**PERINTAH 1:** Ubah baris-baris rekaman, mulai dari baris yang memuat "Click the P/O Reconciliation title cell" sampai dengan baris yang memuat "Image resolution: width=1920", menjadi tabel Markdown berkolom No dan Baris, tanpa menyertakan baris kosong.

Kepala-kepala dari mayat-mayat itu dipisahkan dari tubuhnya dan disusun menjadi
menara.
Tahun 1393 M ia menghancurkan Dinasti Muzhaffariyah di
Fars dan membantai amir-amirnya yang masih hidup. Pada tahun itu pula Baghdad
dijarahnya, dan setahun kemudian ia berhasil menguasai seluruh Mesopotamia.
Penguasa Baghdad waktu itu, Sultan Ahmad Jalair, melarikan diri ke Syria. Ia
kemudian meminta perlindungan dari penguasa Dinasti Mamalik di Mesir, al-Malik
al-Zahir Barquq. Mesir, sebagaimana pada masa serangan Hulagu Khan, kembali
selamat dari kebiadaban Bangsa Mongol.
Timur Lenk kemudian menjarah kota Takrit, Mardin, dan
Amid. Di Takrit, kota kelahiran Shalahuddin al-Ayyubi, ia membangun sebuah
piramida dari tengkorak korban-korbannya.
Tahun 1395 M, Timur Lenk menyerbu daerah Qipchak,
kemudian menaklukan Moskow yang didudukinya selama lebih dari setahun. Tiga
tahun kemudian ia menyerang India.
Konon, alasan penyerbuan ini adalah karena ia mengganggap penguasa muslim di
daerah ini terlalu toleran terhadap penganut Hindu. Di India, pasukan Timur
Lenk membantai lebih dari 80.000 tawanan. Dalam rangka pembangunan masjid di
Samarkand, ia mempekerjakan 90 ekor gajah untuk mengangkat batu-batu besar dari
Delhi ke Samarkand.
Setelah fondasi masjid dibangun, tahun 1399 M Timur Lenk
berangkat memerangi Kesultanan Mamalik dan Kesultanan Utsmani. Dalam
perjalanannya, ia menaklukan Georgia. Di Sivas, sekitar 4000 tentara Armenia
dikubur hidup-hidup.
Pada 1401 M pasukan Timur Lenk memasuki Syria Utara. Tiga
hari lamanya Aleppo dihancurleburkan. Piramida dibuat dari 20.000 kepala
penduduk. Banyak bangunan masjid dan sekolah peninggalan Nuruddin Zanki dan
Shalahuddin al-Ayyubi yang dihancurkan. Hamah, Homs, dan Ba’labak jatuh.

**PERINTAH 2:** Lanjutkan teks tentang penaklukan Timur Lenk dari kalimat terakhir yang tercantum.

**Data Tersimpan:**
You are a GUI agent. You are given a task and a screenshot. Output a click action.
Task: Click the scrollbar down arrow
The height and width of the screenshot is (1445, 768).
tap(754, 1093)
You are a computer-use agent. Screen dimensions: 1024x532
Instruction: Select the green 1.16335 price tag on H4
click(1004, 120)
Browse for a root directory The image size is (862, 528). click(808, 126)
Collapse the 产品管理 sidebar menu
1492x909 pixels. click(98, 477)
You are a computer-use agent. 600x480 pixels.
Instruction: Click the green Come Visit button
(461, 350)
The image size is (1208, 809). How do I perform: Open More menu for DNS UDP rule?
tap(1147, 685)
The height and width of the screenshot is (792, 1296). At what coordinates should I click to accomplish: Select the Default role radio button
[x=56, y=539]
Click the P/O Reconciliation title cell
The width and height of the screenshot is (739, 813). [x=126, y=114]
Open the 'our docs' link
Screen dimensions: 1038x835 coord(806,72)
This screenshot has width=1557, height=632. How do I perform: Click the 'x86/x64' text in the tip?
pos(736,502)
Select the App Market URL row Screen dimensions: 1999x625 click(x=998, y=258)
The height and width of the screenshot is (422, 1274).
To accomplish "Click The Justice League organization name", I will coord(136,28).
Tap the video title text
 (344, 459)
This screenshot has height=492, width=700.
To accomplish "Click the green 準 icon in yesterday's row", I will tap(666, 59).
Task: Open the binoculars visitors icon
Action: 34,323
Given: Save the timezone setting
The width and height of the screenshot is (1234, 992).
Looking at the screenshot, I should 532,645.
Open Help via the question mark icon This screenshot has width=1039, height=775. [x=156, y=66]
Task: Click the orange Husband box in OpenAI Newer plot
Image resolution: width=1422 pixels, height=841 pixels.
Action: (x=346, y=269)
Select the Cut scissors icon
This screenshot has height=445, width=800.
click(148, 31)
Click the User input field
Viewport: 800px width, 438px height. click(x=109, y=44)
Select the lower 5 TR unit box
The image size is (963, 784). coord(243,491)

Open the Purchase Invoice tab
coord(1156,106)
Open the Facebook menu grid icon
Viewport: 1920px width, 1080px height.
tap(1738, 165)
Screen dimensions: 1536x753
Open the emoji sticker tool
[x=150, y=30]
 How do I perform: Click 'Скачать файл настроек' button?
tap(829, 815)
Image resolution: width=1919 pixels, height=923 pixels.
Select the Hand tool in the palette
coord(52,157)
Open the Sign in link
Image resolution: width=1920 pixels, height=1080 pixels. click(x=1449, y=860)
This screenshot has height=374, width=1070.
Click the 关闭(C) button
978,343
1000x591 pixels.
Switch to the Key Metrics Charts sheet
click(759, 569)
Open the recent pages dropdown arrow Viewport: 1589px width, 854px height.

**HASIL LATIHAN 1:**
| No | Baris |
|---|---|
| 1 | Click the P/O Reconciliation title cell |
| 2 | The width and height of the screenshot is (739, 813). [x=126, y=114] |
| 3 | Open the 'our docs' link |
| 4 | Screen dimensions: 1038x835 coord(806,72) |
| 5 | This screenshot has width=1557, height=632. How do I perform: Click the 'x86/x64' text in the tip? |
| 6 | pos(736,502) |
| 7 | Select the App Market URL row Screen dimensions: 1999x625 click(x=998, y=258) |
| 8 | The height and width of the screenshot is (422, 1274). |
| 9 | To accomplish "Click The Justice League organization name", I will coord(136,28). |
| 10 | Tap the video title text |
| 11 |  (344, 459) |
| 12 | This screenshot has height=492, width=700. |
| 13 | To accomplish "Click the green 準 icon in yesterday's row", I will tap(666, 59). |
| 14 | Task: Open the binoculars visitors icon |
| 15 | Action: 34,323 |
| 16 | Given: Save the timezone setting |
| 17 | The width and height of the screenshot is (1234, 992). |
| 18 | Looking at the screenshot, I should 532,645. |
| 19 | Open Help via the question mark icon This screenshot has width=1039, height=775. [x=156, y=66] |
| 20 | Task: Click the orange Husband box in OpenAI Newer plot |
| 21 | Image resolution: width=1422 pixels, height=841 pixels. |
| 22 | Action: (x=346, y=269) |
| 23 | Select the Cut scissors icon |
| 24 | This screenshot has height=445, width=800. |
| 25 | click(148, 31) |
| 26 | Click the User input field |
| 27 | Viewport: 800px width, 438px height. click(x=109, y=44) |
| 28 | Select the lower 5 TR unit box |
| 29 | The image size is (963, 784). coord(243,491) |
| 30 | Open the Purchase Invoice tab |
| 31 | coord(1156,106) |
| 32 | Open the Facebook menu grid icon |
| 33 | Viewport: 1920px width, 1080px height. |
| 34 | tap(1738, 165) |
| 35 | Screen dimensions: 1536x753 |
| 36 | Open the emoji sticker tool |
| 37 | [x=150, y=30] |
| 38 |  How do I perform: Click 'Скачать файл настроек' button? |
| 39 | tap(829, 815) |
| 40 | Image resolution: width=1919 pixels, height=923 pixels. |
| 41 | Select the Hand tool in the palette |
| 42 | coord(52,157) |
| 43 | Open the Sign in link |
| 44 | Image resolution: width=1920 pixels, height=1080 pixels. click(x=1449, y=860) |

**HASIL LATIHAN 2:**
Pasukan Sultan Faraj dari Kesultanan Mamalik juga dapat dikalahkan dalm satu
pertempuran dahsyat sehingga Damaskus dapat dikuasai pasukan Timur Lenk. Para
seniman dan pekerja ulung diangkut dari Damaskus ke Samarkand. Ia memerintahkan
ulama yang menyertainya untuk mengeluarkan fatwa sebagai pembenaran atas
tindakan-tindakannya.
Selanjutnya Baghdad yang diserang. Ketika Baghdad berhasil
ditaklukan, pasukan Timur Lenk membantai 20.000 penduduk. Disini ia mendirikan 120 piramida dari kepala mayat-mayat
sebagai tanda kemenangan.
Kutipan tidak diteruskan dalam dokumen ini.